In fact, the children already know that they live in a polygamous family. They chat with the mothers, since they all sleep and live in the same room. Sri’s children call Dwi “Ibu Dwi” (mommy Dwi), and later call Siti as Ibu Siti (mommy Siti). The children draw pictures of the mothers.

When Siti comes to the house, both wives of Pak Lik have already known and understood that she will become the third wife although she does not see that. And they seem happy because Siti is considerate and a good, kind, and helpful girl. Three months later, she realizes that Pak Lik wants to marry her. Since she is totally dependent on her uncle, she accepts his proposal. She just doesn’t feel comfortable refusing such a proposal because the man and his wives are very kind to her. But she doesn’t enjoy her life, not even the sexual part. Siti escapes this problem by loving (and being loved by) Dwi, the second wife. Suddenly she realizes that she is happy and doesn’t want to be under anyone’s shadow or anyone's burden. Thus, with her lesbian lover, she plans to run away. Early in the morning, with Dwi’s daughters, they flee to find a rented house far away from there, but they remain the wives of the same husband.

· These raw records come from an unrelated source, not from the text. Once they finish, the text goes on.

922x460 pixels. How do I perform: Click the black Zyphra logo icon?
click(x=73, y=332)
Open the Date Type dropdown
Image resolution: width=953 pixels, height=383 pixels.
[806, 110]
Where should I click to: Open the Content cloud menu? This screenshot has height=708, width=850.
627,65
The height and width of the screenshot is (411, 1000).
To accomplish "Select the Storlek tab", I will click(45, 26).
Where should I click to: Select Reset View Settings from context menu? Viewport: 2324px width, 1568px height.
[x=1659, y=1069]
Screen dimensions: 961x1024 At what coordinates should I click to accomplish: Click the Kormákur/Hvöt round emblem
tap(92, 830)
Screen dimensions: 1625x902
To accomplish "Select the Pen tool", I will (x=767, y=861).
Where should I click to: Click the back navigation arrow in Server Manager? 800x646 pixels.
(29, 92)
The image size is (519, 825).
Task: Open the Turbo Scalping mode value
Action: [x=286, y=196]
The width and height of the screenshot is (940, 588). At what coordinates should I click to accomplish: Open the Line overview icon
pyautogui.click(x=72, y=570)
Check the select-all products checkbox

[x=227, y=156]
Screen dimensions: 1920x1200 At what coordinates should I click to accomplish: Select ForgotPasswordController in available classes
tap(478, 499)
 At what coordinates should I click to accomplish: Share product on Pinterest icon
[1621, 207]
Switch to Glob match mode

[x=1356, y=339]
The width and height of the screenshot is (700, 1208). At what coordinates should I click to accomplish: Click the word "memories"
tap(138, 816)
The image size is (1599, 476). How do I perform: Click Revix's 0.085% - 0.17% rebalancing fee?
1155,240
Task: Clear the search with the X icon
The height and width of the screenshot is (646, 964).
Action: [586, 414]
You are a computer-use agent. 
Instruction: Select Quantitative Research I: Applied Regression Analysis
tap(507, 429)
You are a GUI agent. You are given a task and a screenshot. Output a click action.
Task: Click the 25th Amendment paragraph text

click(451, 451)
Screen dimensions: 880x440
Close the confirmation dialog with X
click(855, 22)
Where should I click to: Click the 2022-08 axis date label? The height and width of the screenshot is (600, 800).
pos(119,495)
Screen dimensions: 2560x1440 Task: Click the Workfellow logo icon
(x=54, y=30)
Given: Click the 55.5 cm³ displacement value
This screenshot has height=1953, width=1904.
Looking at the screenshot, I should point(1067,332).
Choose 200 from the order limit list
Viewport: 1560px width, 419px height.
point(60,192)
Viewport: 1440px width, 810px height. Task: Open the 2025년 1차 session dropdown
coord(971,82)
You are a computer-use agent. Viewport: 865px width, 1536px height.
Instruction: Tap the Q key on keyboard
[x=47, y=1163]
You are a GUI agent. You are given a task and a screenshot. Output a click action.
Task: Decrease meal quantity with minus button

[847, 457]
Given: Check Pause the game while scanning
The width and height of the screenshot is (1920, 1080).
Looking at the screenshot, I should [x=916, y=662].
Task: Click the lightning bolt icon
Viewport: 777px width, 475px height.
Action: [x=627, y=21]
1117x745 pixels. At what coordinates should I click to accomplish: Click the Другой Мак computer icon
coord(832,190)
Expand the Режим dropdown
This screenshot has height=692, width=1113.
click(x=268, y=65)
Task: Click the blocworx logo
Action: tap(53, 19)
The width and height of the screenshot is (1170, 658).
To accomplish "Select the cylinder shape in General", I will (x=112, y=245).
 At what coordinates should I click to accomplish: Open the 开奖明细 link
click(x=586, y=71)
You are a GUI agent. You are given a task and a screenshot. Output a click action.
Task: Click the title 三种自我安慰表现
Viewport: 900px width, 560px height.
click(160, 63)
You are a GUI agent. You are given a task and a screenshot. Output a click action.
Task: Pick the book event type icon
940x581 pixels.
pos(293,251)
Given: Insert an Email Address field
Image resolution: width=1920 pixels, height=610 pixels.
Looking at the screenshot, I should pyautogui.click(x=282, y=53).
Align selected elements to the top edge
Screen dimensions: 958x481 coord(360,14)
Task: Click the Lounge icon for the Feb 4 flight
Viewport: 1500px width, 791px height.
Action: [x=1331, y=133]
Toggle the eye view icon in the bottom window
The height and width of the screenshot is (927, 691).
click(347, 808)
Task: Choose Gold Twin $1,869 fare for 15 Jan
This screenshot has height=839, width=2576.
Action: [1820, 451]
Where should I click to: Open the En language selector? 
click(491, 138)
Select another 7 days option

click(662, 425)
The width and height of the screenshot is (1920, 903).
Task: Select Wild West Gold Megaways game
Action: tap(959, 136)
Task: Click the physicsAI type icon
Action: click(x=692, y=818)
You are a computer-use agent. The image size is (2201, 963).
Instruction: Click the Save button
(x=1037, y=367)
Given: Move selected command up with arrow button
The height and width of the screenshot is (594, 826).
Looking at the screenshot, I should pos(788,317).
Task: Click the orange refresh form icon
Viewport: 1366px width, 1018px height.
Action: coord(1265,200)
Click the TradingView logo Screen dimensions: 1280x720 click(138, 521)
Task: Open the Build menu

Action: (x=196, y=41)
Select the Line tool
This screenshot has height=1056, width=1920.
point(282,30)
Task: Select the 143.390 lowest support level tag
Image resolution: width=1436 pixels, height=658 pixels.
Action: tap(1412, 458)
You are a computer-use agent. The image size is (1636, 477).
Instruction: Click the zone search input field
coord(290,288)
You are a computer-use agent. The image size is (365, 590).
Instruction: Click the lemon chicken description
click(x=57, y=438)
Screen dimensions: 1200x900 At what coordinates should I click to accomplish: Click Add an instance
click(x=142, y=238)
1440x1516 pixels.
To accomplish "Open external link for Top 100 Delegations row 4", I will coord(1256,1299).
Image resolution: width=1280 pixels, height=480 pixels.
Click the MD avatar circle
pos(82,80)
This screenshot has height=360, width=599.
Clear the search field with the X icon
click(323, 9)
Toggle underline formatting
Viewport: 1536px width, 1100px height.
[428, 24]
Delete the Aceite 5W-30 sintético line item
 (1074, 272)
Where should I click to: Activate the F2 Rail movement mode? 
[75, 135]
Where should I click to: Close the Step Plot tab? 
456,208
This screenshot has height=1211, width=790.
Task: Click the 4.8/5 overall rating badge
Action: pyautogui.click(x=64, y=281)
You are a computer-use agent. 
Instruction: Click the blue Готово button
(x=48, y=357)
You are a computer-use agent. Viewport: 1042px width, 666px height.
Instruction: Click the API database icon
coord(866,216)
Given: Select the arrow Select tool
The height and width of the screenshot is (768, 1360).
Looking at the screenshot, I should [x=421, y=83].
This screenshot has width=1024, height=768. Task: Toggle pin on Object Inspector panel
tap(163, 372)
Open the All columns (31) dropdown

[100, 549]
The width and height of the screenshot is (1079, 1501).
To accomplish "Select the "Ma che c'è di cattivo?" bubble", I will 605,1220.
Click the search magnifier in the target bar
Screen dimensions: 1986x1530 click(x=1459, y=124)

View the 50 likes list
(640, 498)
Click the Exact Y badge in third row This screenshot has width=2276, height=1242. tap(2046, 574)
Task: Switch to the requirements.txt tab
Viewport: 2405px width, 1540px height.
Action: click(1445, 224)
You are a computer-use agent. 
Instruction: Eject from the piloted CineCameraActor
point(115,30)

This story represents the open polygamous life, like Puspo Wardoyo celebrates, but for different purposes. Pak Lik marries Siti (and also, I believe, all of his wives) with an open but modest religious marriage ceremony — there, the second wife even accompanies Siti and helps her to wipe away her tears. There is no problem for the man to do that since the other two wives agree with the marriage. But, interestingly, in contrast with Salma’s husband who is an Islamic cleric who aspires to noble activities, Siti’s husband is a man who thinks that sex is the essence of life and seems to abandon Islamic teachings except for getting his religious, veiled, Aceh girl as fourth wife. In addition Pak Lik has been fooling around outside of marriage and brought back a venereal disease into the household, a kind of disregard that precipitates Siti’s departure.

Does Siti have the spirit to rebel against her situation? As the youngest wife, Siti seems helpful and kind to the entire family — the husband, two wives, and the children. First she just wants to go to the big city to study at a beauty school. But her uncle marries her and that was his original intention. She lives in a peaceful life with this husband and the other two (later, three) wives.

Actually, in psychological terms, she doesn’t like the husband-wife relationship. On her wedding night, when she is supposed to make love for the first time with this official husband, in voice over Siti says: "Tonight is the scariest night in my life." She is just being nice and obedient and does this duty as a wife and family member. She remains the kind, cheerful, and helpful Siti. With a smile on her face, she does the household chores, takes care of all the children pleasantly, and gladly gives her “bedtime” schedule to the oldest wife, who loves to have sex with their husband. In daily life, Siti pretends that nothing's happened and everything is running well.

But really she searches for love, not just sex and desire, but a gentle and warm love. And she finds such love with Dwi, the second wife. This strange feeling becomes stronger when Dwi asks Siti to join her in bed with the husband. After that, in her relation with Dwi, Siti feels pure happiness, which becomes the motive for them to leave the family and search for freedom. In voice over she says:

“I never felt so much joy in my life. No matter how many chores and laundry I have to do, I cherish my days because of sister Dwi. Every chance we got, we’d sneak into the bathroom, our place of salvation, where we release all emotions that have been repressed.”